Text segment:
- Students will have the ability to employ visualization tools to analyze data
- Students will be able to explore volumetric data
- Students will be introduced to the concept of network data visualization.
- Example Activities: Students will learn how to use visualization tools, such as ViSit, Paraview, VisTrails and others to investigate volumetric data. Students will learn to use Cytoscape to investigate network data. Advanced: Students will develop customized visualization tools to analyze specific datasets.
- Students will be able to employ analytic techniques based on statistics, data mining and machine learning to extract knowledge, make predictions and decisions based on data 15 , 16 , 17
- Students will be knowledgeable about methods for organizing data, including sorting, searching and matching.
- Students will be capable of applying mathematical and statistical models and concepts to detect similarity, structure, patterns and classify clusters in data.
- Students will be able to apply mathematical and statistical models to detect outliers and rare events in datasets.
- Students will be able to use predictive analytics algorithms to characterize large datasets including decision trees, clustering algorithms, neural networks and other data mining techniques.
- Example Activities: Students will study statistical modeling, including likelihood estimates, Markov Models, hypothesis testing, regression and Bayesian inference. Students will study techniques such as dynamic programming, gradient descent and apply these techniques in optimization, search and matching problems. The students will use existent analysis tools, such as MATLAB, Weka, R or RapidMiner to detect patterns and outliers in example datasets. Students will apply the learned analytical techniques and tools to analyze, predict and make decisions on a dataset of study. Advanced: Students will design or develop new analytic techniques or tools to be applied to specific datasets or domains.
- Ability to use workflow systems
- The students will know how to use workflow tools to automate data analysis.
- Students will understand the relationship between workflows, data product derivation and the bookkeeping of data provenance.
- o Students will understand that more automation is needed when systems scale up and that workflows address this demand.
- Example Activities: Students will study workflow tools such as Galaxy , Pegasus, Kepler and NCSA Cyberintegrator. Advanced: Students will effectively use a workflow tool to automate the analysis of large data collections.
- Ability to use and manage databases
- Students will be capable of using, managing and customizing relational database management system implementations (RDBMS). Students should be aware of vendor extensions to the SQL standard and the tradeoffs associated with their use.
- Students will be capable of designing, using and managing workflows such as ETL (extract, transform, and load) to aggregate data from multiple sources integrating it in databases, data warehouses and cloud-based infrastructures.
- Students will be able to use, manage and customize NoSQL databases including key value, wide column, document and graph stores as well as their application on non-tabular data.
- Students will be able to use, manage and customize graph databases and apply them to multi-dimensional datasets.
- Student will be able to use, manage and customize Multimedia Databases, including objects such as audio and video snippets.
- Example Activities: Students will learn how to use, manage and integrate database systems from vendors such as Oracle, PostgreSQL, MySQL and SQLite. Students will utilize and manage multiple NoSQL databases technologies including key-value stores such as Redis, wide-column stores such as HBase, document-stores such as MongoDB and graph stores such as Neo4j. Advanced: Students will develop customized database solutions to specific data analysis needs. Students will integrate multiple vendor solutions and ad-hoc developed database systems to allow consolidated data analysis from multiple sources.

Task details:
Answer these questions from the learning-outcomes text above:
1. Which tool are students to use to investigate network data?
2. Which workflow tools are named for study?
3. Which product is given as the example of a wide-column store?

Data shown:
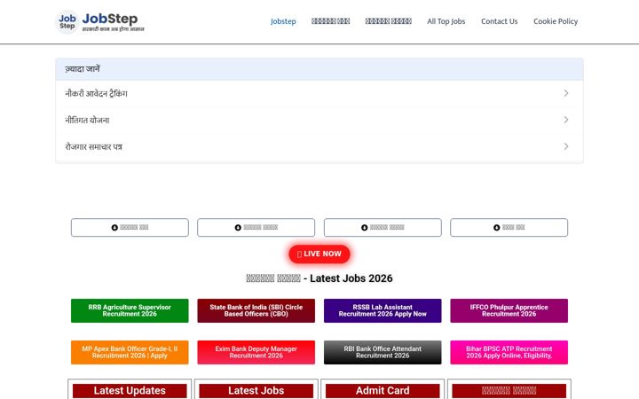Open the Jobstep navigation link
This screenshot has height=399, width=639.
click(x=283, y=21)
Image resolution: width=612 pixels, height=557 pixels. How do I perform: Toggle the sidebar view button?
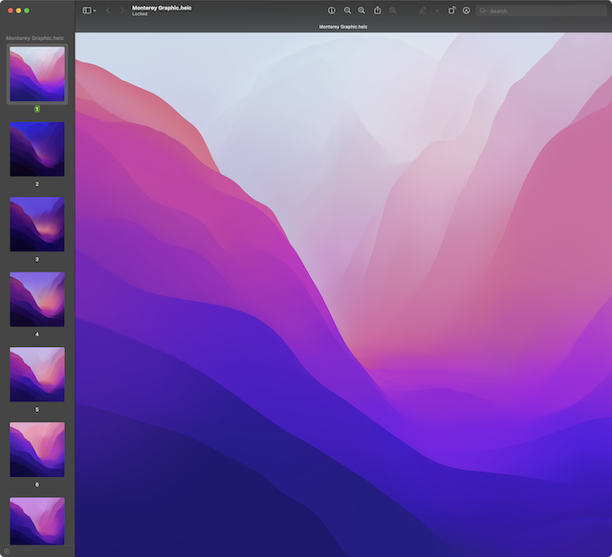[x=86, y=11]
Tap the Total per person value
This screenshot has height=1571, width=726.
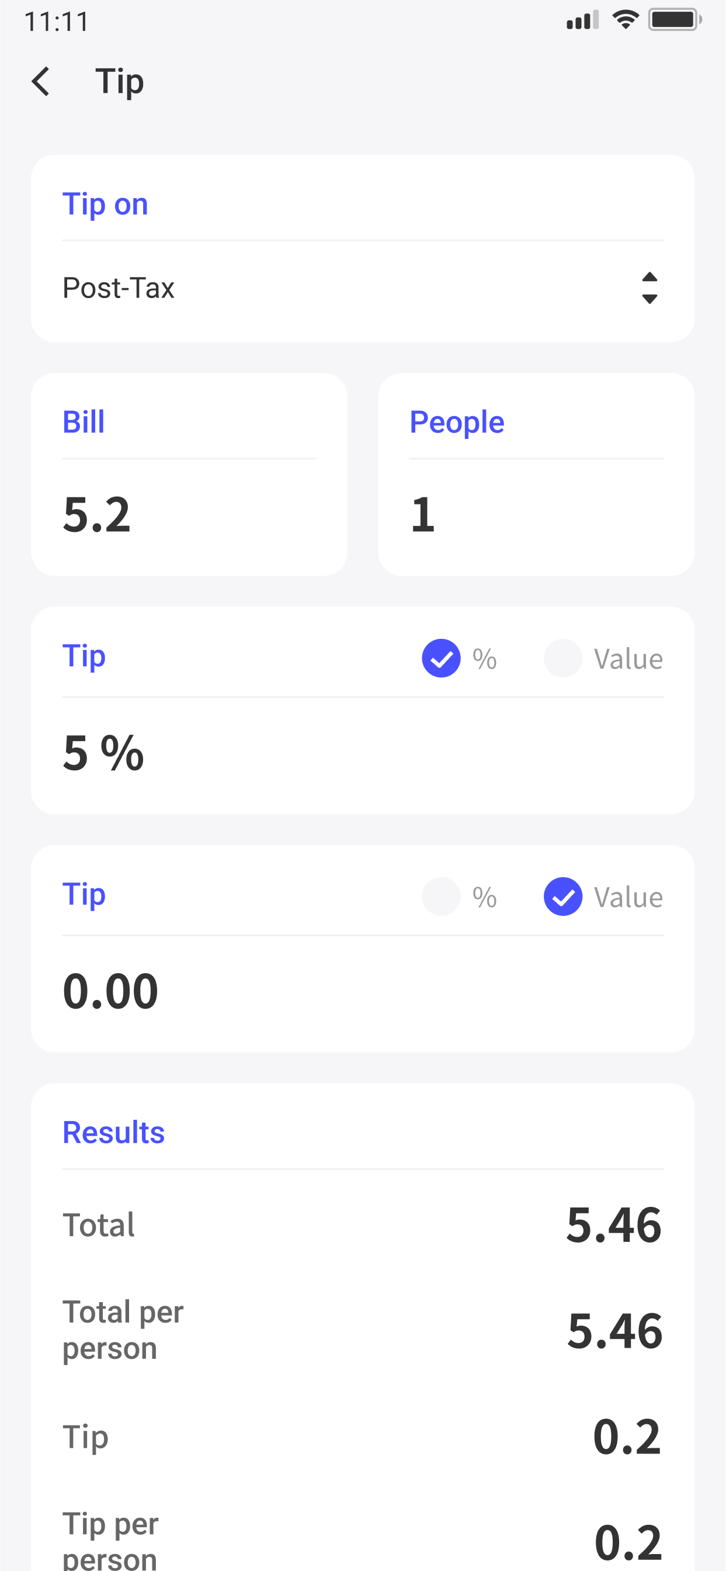pos(614,1330)
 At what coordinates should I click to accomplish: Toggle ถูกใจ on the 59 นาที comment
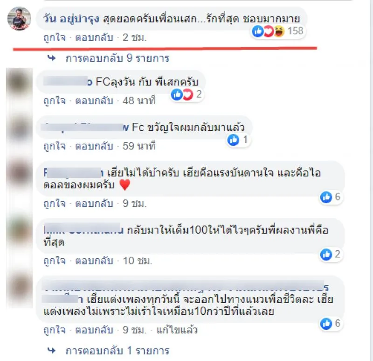tap(55, 146)
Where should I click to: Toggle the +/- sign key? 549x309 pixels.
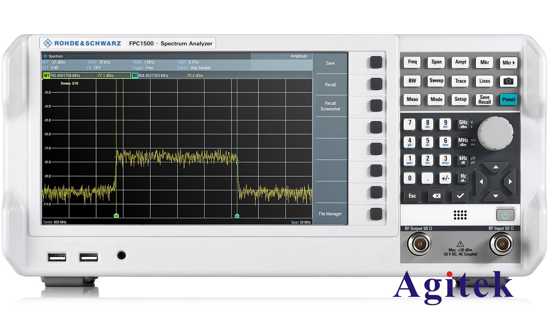click(x=445, y=178)
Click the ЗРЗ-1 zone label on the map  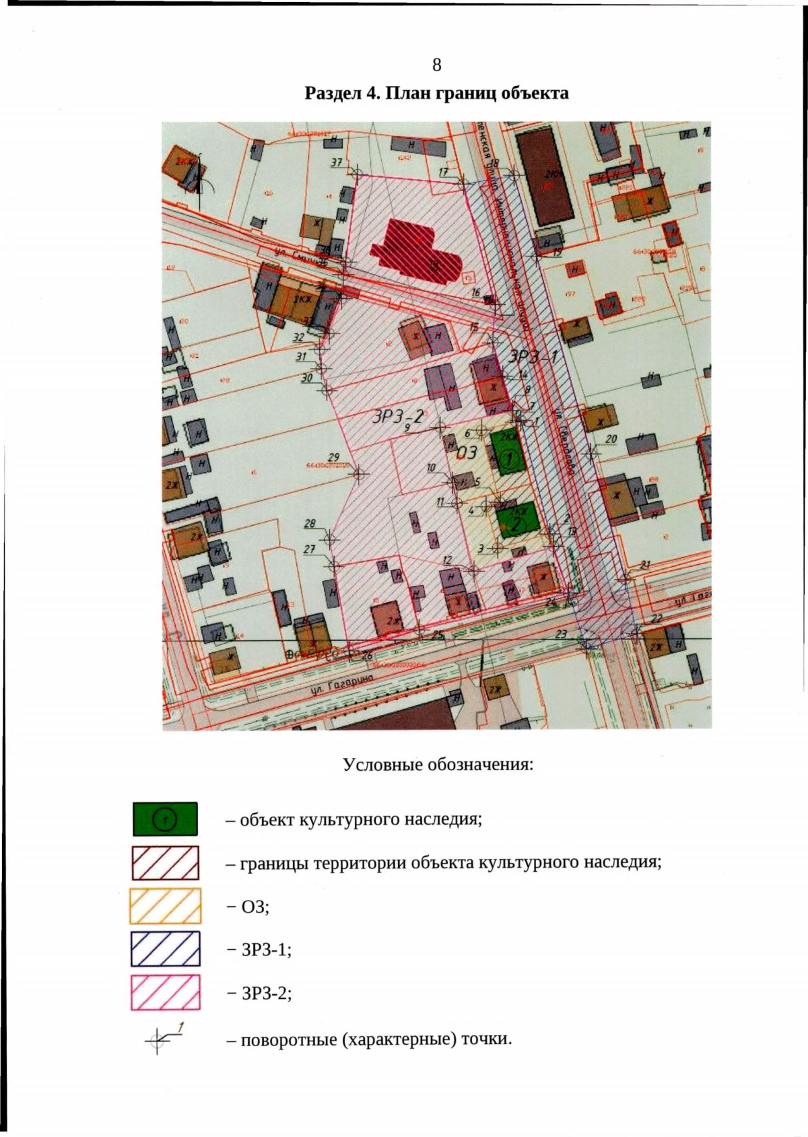(x=533, y=356)
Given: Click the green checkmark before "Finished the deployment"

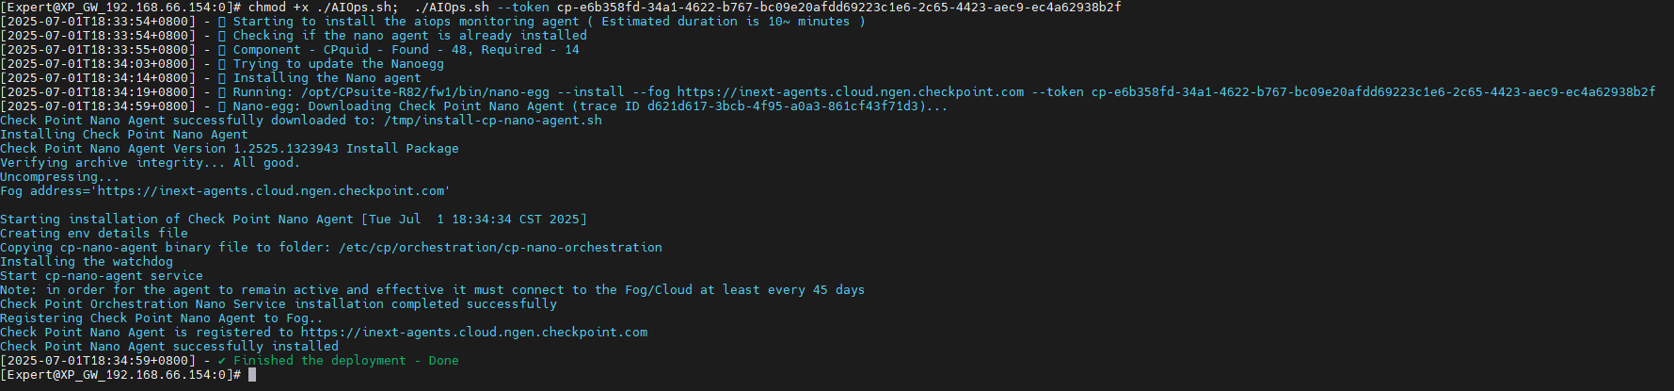Looking at the screenshot, I should click(x=222, y=361).
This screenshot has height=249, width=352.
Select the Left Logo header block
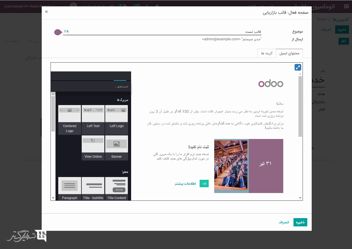[x=117, y=120]
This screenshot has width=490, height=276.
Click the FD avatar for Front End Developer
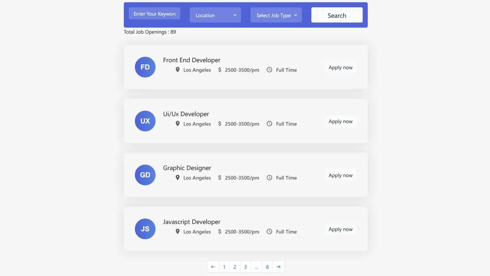(x=145, y=67)
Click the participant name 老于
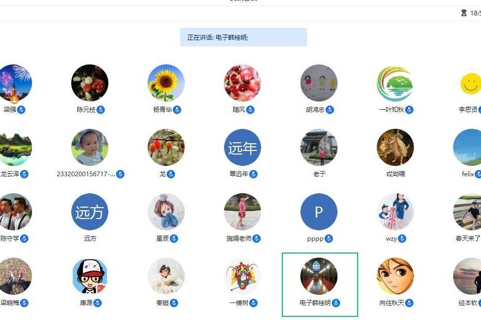This screenshot has width=481, height=320. 319,174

Exercise result:
1. Cytoscape
2. Galaxy, Pegasus, Kepler and NCSA Cyberintegrator
3. HBase